* **What you need to do**: Output verbatim the line with "The height and width of the screenshot is (1038, 2042)." together with every line beneath it, ending at the last line of the entries.

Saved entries
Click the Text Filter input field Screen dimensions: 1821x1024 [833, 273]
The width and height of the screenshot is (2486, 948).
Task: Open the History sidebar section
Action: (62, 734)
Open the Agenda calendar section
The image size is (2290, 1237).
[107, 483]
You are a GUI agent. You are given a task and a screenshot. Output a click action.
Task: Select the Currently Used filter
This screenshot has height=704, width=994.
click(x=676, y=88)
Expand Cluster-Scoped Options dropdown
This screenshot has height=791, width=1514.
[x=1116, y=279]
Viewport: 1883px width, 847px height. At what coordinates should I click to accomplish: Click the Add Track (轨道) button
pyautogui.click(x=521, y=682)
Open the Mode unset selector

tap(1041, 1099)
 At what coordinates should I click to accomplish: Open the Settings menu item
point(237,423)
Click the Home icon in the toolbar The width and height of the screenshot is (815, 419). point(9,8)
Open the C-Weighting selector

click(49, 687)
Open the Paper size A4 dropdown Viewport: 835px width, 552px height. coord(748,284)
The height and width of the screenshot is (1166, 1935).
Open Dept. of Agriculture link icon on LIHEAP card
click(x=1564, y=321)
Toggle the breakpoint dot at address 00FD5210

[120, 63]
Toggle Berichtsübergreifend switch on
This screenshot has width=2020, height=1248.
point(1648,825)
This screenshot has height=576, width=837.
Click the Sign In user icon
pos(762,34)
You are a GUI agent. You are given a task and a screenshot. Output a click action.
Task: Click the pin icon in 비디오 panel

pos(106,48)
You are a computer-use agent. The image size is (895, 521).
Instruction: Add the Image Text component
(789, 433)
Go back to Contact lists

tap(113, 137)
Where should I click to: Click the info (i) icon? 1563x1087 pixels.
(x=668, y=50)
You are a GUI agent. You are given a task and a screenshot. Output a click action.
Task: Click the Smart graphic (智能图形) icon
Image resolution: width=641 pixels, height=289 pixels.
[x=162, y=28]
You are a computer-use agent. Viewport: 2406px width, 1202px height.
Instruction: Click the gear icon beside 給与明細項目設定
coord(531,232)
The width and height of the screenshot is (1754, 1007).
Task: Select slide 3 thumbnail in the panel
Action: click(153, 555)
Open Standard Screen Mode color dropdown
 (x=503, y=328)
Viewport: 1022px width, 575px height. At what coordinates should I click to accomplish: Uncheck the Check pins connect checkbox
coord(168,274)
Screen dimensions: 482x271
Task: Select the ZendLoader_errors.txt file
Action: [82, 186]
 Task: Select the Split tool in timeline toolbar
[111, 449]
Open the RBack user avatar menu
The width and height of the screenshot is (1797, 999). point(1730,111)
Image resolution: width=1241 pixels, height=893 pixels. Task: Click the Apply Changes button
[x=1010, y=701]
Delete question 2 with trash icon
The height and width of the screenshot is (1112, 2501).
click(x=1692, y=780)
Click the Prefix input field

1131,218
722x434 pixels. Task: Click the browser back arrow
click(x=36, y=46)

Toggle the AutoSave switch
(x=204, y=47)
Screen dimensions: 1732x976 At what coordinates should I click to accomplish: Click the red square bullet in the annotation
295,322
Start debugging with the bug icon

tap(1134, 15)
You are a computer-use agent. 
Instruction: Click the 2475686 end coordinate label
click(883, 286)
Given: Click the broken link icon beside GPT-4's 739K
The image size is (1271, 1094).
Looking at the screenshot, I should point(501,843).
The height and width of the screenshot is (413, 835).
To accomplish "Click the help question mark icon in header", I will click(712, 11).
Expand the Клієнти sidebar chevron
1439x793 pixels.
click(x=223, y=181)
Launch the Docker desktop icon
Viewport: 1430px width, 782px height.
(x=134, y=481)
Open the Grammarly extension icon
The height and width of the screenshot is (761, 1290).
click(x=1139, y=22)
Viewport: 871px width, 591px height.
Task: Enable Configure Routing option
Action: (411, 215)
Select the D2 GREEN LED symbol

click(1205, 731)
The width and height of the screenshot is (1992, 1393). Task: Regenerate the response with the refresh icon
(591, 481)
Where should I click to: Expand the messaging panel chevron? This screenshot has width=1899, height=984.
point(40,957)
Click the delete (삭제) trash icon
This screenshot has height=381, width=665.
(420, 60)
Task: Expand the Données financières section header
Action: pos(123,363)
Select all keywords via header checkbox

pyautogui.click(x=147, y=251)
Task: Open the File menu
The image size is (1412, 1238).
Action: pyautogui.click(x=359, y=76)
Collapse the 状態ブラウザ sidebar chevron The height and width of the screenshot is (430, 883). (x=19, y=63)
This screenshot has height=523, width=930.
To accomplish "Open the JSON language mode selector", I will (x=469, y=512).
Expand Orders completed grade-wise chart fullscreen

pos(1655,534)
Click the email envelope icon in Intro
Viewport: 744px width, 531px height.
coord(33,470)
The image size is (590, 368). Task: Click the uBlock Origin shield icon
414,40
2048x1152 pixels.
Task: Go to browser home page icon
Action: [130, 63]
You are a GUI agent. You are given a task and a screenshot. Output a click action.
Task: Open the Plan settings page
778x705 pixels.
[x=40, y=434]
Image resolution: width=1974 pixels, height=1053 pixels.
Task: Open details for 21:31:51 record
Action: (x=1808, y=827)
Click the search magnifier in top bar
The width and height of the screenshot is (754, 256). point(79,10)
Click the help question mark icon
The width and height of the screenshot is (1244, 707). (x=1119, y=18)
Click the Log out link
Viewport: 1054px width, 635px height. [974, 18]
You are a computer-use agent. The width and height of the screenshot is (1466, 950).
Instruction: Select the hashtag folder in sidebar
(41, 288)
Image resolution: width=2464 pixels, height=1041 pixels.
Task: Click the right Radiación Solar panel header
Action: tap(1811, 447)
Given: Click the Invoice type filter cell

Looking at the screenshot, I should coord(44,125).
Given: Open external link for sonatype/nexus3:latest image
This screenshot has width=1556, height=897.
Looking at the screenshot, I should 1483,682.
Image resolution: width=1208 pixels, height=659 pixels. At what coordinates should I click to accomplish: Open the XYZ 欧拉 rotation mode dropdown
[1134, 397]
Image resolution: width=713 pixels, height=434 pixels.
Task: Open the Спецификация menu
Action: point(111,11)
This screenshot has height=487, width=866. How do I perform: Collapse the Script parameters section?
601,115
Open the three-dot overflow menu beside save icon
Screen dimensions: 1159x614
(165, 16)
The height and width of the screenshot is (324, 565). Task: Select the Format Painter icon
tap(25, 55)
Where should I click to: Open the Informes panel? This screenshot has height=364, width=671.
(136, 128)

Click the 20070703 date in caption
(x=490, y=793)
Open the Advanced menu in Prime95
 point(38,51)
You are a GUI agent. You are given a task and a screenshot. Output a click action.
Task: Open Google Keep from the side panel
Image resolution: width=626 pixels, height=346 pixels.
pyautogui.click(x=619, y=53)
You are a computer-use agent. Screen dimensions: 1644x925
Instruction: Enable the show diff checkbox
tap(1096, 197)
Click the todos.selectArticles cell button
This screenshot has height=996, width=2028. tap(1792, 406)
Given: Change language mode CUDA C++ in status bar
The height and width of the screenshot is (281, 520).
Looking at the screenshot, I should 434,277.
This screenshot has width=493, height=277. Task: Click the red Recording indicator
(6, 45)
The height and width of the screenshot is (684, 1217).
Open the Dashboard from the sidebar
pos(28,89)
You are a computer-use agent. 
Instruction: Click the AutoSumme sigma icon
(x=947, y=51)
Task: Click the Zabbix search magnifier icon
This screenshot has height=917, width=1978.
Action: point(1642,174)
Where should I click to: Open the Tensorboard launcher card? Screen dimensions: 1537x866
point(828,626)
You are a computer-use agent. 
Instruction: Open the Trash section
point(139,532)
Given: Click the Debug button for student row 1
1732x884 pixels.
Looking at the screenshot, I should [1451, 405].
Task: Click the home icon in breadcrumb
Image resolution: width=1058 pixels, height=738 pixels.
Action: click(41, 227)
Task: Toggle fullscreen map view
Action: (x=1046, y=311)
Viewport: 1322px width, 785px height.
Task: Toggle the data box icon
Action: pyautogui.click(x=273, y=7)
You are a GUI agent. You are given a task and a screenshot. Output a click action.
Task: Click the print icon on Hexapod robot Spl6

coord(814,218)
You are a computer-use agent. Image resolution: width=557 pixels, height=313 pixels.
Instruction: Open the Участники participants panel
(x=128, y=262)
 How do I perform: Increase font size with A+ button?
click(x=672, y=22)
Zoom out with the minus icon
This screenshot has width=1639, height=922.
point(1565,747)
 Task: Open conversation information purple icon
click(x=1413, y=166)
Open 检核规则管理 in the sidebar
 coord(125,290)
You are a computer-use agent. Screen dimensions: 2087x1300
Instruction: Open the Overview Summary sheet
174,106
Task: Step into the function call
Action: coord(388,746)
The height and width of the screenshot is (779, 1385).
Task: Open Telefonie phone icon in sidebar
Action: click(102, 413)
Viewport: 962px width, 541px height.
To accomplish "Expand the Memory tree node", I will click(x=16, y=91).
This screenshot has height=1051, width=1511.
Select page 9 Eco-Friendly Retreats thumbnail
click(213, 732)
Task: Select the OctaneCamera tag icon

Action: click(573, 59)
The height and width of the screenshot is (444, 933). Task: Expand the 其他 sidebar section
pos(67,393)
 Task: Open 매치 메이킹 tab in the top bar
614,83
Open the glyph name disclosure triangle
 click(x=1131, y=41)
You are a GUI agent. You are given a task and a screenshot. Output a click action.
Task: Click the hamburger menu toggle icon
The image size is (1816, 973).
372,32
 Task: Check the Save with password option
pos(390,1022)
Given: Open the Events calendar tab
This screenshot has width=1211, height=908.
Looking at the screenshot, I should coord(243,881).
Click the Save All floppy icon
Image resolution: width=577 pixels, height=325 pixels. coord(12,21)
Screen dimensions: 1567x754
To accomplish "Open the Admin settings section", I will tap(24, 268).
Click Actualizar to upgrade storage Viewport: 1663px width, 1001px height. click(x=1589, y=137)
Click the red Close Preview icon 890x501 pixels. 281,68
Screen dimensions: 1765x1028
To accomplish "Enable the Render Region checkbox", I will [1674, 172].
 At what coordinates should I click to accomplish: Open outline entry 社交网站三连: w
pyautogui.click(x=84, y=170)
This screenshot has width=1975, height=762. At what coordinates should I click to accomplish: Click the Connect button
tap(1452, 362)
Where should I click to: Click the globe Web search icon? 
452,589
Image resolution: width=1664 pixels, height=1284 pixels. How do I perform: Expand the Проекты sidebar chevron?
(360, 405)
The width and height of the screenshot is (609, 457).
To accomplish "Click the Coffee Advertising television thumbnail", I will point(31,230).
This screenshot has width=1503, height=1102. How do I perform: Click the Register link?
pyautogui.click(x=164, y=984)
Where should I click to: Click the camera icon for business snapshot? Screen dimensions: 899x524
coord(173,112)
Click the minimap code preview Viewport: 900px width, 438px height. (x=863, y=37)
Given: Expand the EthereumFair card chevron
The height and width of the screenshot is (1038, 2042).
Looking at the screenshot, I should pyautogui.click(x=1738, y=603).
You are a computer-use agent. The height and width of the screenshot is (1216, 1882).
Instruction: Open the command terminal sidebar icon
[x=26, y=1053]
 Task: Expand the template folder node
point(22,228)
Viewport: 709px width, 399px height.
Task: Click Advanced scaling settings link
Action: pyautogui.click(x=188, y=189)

* **Solution to the exercise**:
The height and width of the screenshot is (1038, 2042).
Looking at the screenshot, I should pyautogui.click(x=1738, y=603).
You are a computer-use agent. The height and width of the screenshot is (1216, 1882).
Instruction: Open the command terminal sidebar icon
[x=26, y=1053]
 Task: Expand the template folder node
point(22,228)
Viewport: 709px width, 399px height.
Task: Click Advanced scaling settings link
Action: pyautogui.click(x=188, y=189)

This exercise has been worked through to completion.